Each body cell has twenty-two pairs of homologous chromosomes at its disposal. The twenty-third pair consists of gender chromosomes, which are different in men and women. Normally, women have two X chromosomes (XX) and men one X and one Y chromosome (XY); the other twenty-two chromosome pairs are equal in both men and women. In cell division (mitosis) the genetic information is conserved and transmitted unchanged to the divided cells. A unique characteristic of DNA is that it can double itself (identical replication) during this process. A surprising result of DNA research was that the genetic makeup of human beings was largely similar to simple organisms such as bacteria and fungi, and was 98 to 99% identical to DNA in chimpanzees and monkeys. Genetic variation between one human and another is 0.9%. How did human beings, with only twice the number of genes of a worm or a fly, manage to develop into such complex creatures? The answer lies in the proteins of protein biosynthesis, a process performed in our genes. They break up and rejoin again in an unbelievable multiplicity—about ten to twenty million types—on the ribosomes, which also lie in the cytoplasm. The genetic information creates the biological data storage and by means of transcription this information is brought from the cell nuclei to the location of protein synthesis. The communication system between cell nucleus and cytoplasm, which fine-tunes gene activity, is substantially more complex in humans than in one-celled creatures. As factors from the environment influence gene formation within the cell, even biological circumstances are equally the result of genetic and non-genetic forces (Davis, Howell, and Gardner, 2001; Berk, 2005: 61).

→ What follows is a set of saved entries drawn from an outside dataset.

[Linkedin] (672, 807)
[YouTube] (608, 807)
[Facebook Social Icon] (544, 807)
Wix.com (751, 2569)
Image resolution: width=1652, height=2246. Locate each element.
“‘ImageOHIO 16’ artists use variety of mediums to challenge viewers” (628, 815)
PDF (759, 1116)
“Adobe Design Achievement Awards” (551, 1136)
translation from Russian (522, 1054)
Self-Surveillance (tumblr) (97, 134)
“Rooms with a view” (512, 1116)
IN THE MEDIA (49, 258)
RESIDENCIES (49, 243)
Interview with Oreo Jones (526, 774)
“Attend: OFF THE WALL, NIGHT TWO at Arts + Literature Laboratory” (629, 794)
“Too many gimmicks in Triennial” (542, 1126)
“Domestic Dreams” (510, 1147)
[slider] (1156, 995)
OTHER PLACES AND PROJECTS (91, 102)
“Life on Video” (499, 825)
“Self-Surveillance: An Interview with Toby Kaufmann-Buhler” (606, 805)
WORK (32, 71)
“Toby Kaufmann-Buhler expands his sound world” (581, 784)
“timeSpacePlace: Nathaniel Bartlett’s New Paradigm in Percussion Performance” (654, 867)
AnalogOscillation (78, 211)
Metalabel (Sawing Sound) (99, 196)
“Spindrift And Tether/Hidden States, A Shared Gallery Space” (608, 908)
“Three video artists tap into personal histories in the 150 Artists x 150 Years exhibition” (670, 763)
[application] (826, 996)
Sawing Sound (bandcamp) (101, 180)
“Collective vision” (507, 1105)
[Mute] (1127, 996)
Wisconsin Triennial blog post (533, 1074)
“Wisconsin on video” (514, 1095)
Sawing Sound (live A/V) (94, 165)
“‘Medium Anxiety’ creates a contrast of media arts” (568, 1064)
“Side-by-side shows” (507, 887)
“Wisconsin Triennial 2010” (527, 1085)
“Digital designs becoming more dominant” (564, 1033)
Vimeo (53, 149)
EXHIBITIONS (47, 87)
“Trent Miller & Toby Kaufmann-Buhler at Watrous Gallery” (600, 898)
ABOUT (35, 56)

In cell division, the double (diploid) chromosome complement with twenty-three pairs is preserved. In the genesis of egg and semen cells (gender cells, gametes) the chromosome complement has to be halved (haploid complement). This occurs in the process of reduction-division (miosis). The “crossing over” in the first phase of this process is the most significant event. The homologous chromosomes—one maternal and one paternal—lie parallel to each other; each has already been divided lengthwise (duplicated) and they have a common “contact point”. Genetic material is exchanged in this “tetrade”. Further along in this process the divided chromosome halves draw apart from each other, resulting in the formation of four daughter cells, each containing half of a chromosome complement, although it is left to chance which chromosome half lands in which cell. In the case of a male there are two semen cells with X chromosomes and two with Y chromosomes; females have only the X gender chromosomes. In the process of fertilization, when the egg and semen cells merge, the resulting cell (zygote) again has forty-six chromosomes (double chromosome complement) at its command. In the cell division process (mitosis) the chromosomes pair off and exchange segments, so that the gene of one chromosome can be replaced by the gene of another. Then chance determines which part of each pair joins another and lands in the same gender cells (gametes). “If one leaves aside the possibility of crossings-over, the total number of different combinations of semen and egg cells of one pair of parents is about 64 billion” (Mussen et al., 1990: 52). So it is understandable how different siblings from the same parents can be, as each child inherits only half the genes from each parent and those in varying combinations. The number of different inheritances is larger than the entire world population. With the exception of identical twins, we can assume that each human being is genetically unique. The probability that the offspring of two parents (if they are not twins) are genetically the same is about one to seven hundred trillion (Gould and Keeton, 1997).

Physical characteristics are largely inherited: eye colour, skin complexion, hair quality and colour. What colour eyes a child actually inherits is not only dependent on the father’s and mother’s eye colour, but on how many genes (for example, for dark eyes) the father or mother has. It is important to point out that all physical characteristics are culturally evaluated. The ideal of beauty in each society has to do with ethnic association. Thus, in European cultural circles white skin colour is considered of positive importance, while dark skin is seen as foreign. The light-skinned ideal of beauty is often held in high esteem even among dark-skinned people. In mythology, the white skin colour is sometimes described as a deficiency. In the Balinese myth of creation brown skin colour is ascribed to “children of the sun”. In this myth, God created human beings by day; they had brown skin and were called children of the sun. Those humans which God created only later, by pale moonlight, had a lighter skin colour and were called “children of the moon”. The characterization of dark skin as good and strong is an obvious one, clearly related to creation in sunlight; whites are lacking something, they only have the weak light of the moon. The same is valid for the length of the nose. In China, Europeans are called “long noses”, a description which evokes sympathy and curiosity, as they do not correspond to the beauty ideal of a dainty nose. Therefore, it is important for personality development how exactly the environment reacts to physical characteristics, if there are socially discriminating or rewarding reactions. In Hans Christian Andersen’s fairy tale “The Ugly Duckling”, the theme is the cruelty of social exclusion based on different appearances. Only when the duckling becomes a swan and finds his parents and siblings is he accepted—a sombre world view, since the duckling/child cannot escape their destiny (Bettelheim, 1977: 101).

In child upbringing, it is therefore important to acquaint children with children’s books about different ethnic myths and fairy tales, in order to treat cultural variety as something natural. For example, in the African myth “The Turtle’s Dream”, included in the series “Folk Tales of the World”, children learn not only the Bantu story of the wonder tree, which bears all the world’s fruit and is discovered not by powerful animals but by the slow and more attentive turtle, but also the African grandmother Koko in her hut with brightly coloured dresses, who knows the secret name “Omumbo-rombonga” (Throughton, 1994: 12).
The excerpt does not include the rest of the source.